Lecture II. Small- and Large-Scale Production in Agriculture.
Efforts of the so-called critical school to obscure the slavery of the small producer in present-day society. An analysis of the monographic investigations completely misinterpreted by this school (M. Hecht, K. Klawki, Auhagen).
Lecture III. Continuation. The Baden questionnaire. Complete confirmation of Marxist views by its returns. General data of German agrarian statistics. Fable about the latifundian degeneration of big capital. Machinery in agriculture. Greatest deterioration of draught cattle in middle-peasant households. Co-operatives in agriculture; German general statistics of 1895 on dairy co-operatives. Difference in form between co-operatives in agriculture and trusts in industry, which prevented the so-called critical school from understanding the complete identity of both in their social and economic content.
Lecture IV. Presentation of the Agrarian Question in Russia. Foundations of the Narodnik world outlook and its historical significance as a primitive form of agrarian democracy. Central significance of the question of the peasantry (the village commune and people’s production). Dis integration of the peasantry into the rural bourgeoisie and rural proletariat. Methods of studying this process and its significance. Replacement of the corvée system by the capitalist system of economy. Reactionary character of Narodnik views. Requirements of the current historical moment: elimination of the remnants of the serf-owning system and free development of the class struggle in the countryside.
Marx’s theory of the development of the capitalist mode of production applies to agriculture just as it does to industry. Capitalism’s basic features and its different forms in agriculture and industry should not be confused.
Let us examine the characteristic basic features and the specific forms of the process which creates the capitalist system in agriculture. The cause of the appearance of this process is a double one: 1) commodity production and 2) the fact that labour-power, not the product, is a commodity. When this labour-power is drawn into exchange, all production becomes capitalistic, and a special class, the proletariat, is created. The growth of commodity production and the development of wage-labour in agriculture take place in a different form than ·in industry, and the application of Marx’s theory here may therefore seem incorrect; it is, however, necessary to know the form in which agriculture becomes capitalistic. To this end it is essential in the first place to establish two facts:
I. How does commercial agriculture grow? and
II. How does the formation of the working class manifest itself?
I. The basic feature of this process is the rapid growth of the industrial population and the sale of products on the market. Hence, extensive growth of the non-agricultural population is necessary for the extensive development of commodity agriculture. This process assumes different forms and is to be observed in countries which import and export grain. On its part, the rapid growth of the industrial population creates a shortage of grain in the industrial countries, i.e., makes it impossible to do without imported grain if the technological system remains unchanged.The growing demand for grain under private ownership of the land leads to the formation of monopoly prices.

::::::

EXERCISE GOAL - Can you return everything from "Let us examine" down to "class manifest itself?" in the lecture summary above, copied word for word?

RECORDED INFORMATION -
::::::

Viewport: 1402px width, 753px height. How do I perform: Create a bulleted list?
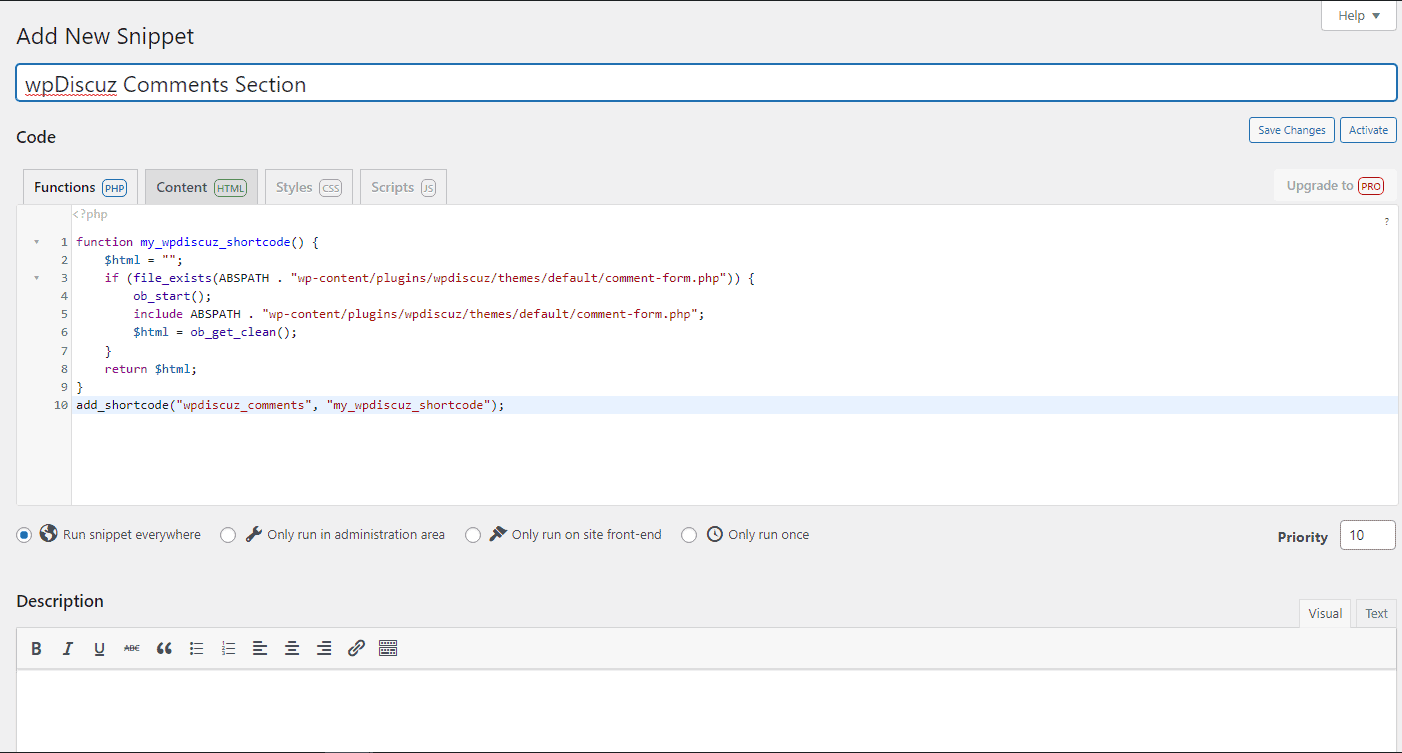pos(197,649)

::::::

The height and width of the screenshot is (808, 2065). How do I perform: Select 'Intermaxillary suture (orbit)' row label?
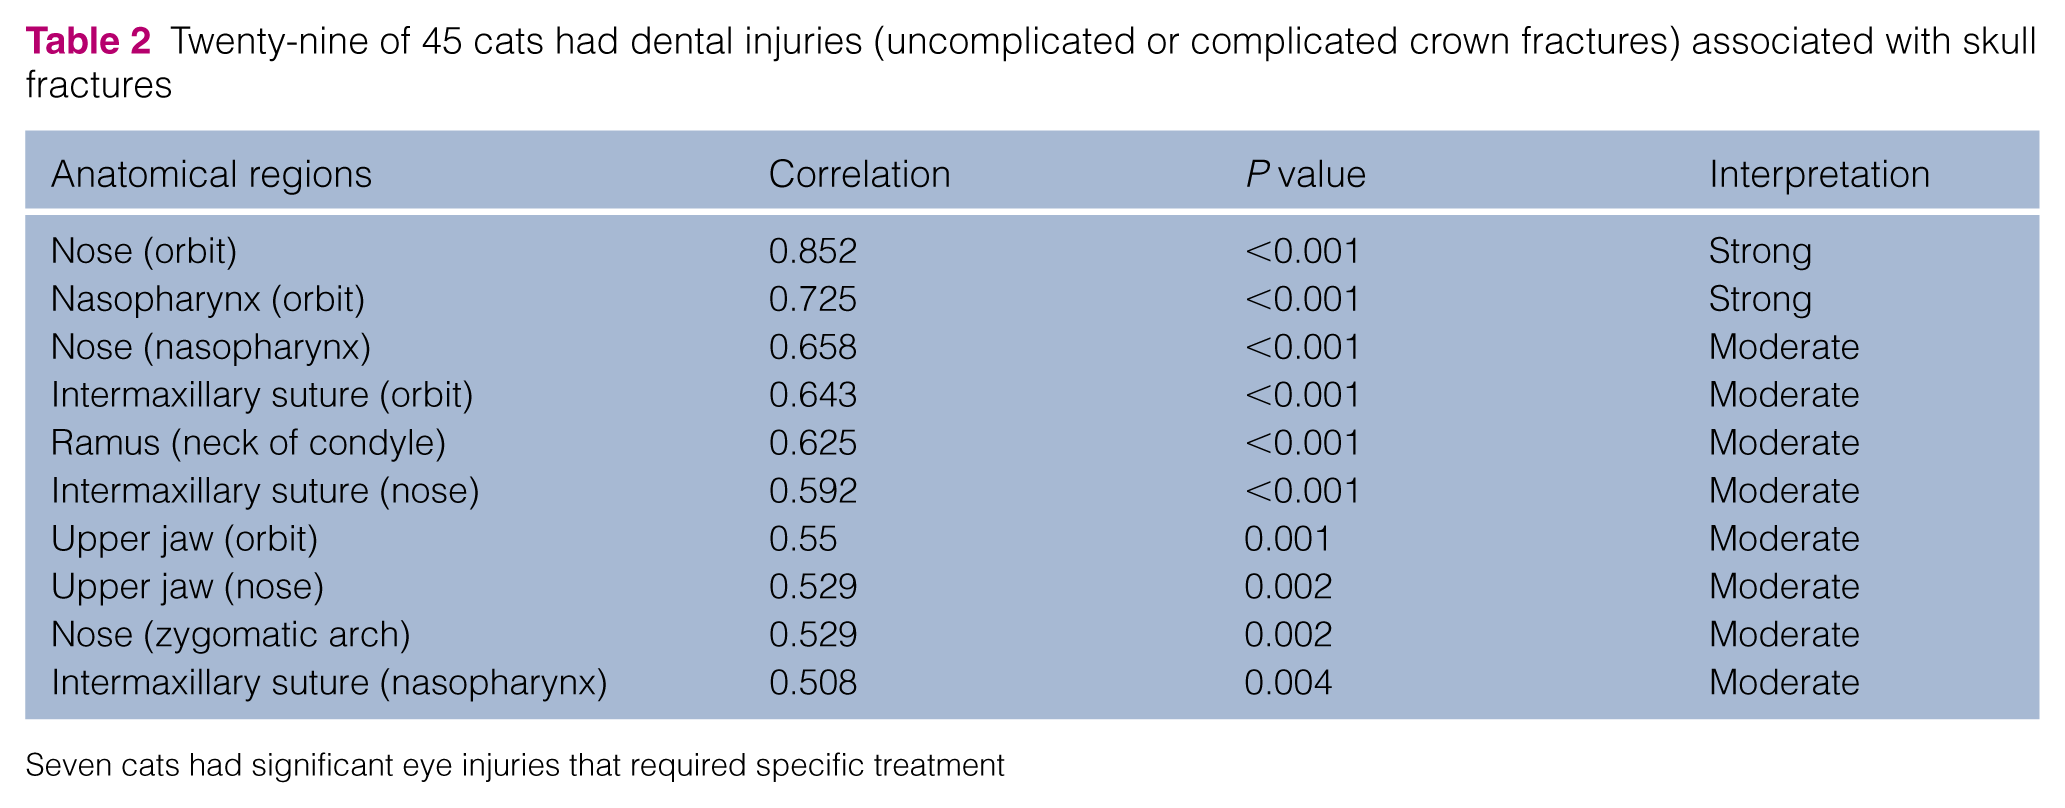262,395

::::::

RESPONSE FOR THIS EXERCISE -
Let us examine the characteristic basic features and the specific forms of the process which creates the capitalist system in agriculture. The cause of the appearance of this process is a double one: 1) commodity production and 2) the fact that labour-power, not the product, is a commodity. When this labour-power is drawn into exchange, all production becomes capitalistic, and a special class, the proletariat, is created. The growth of commodity production and the development of wage-labour in agriculture take place in a different form than ·in industry, and the application of Marx’s theory here may therefore seem incorrect; it is, however, necessary to know the form in which agriculture becomes capitalistic. To this end it is essential in the first place to establish two facts:
I. How does commercial agriculture grow? and
II. How does the formation of the working class manifest itself?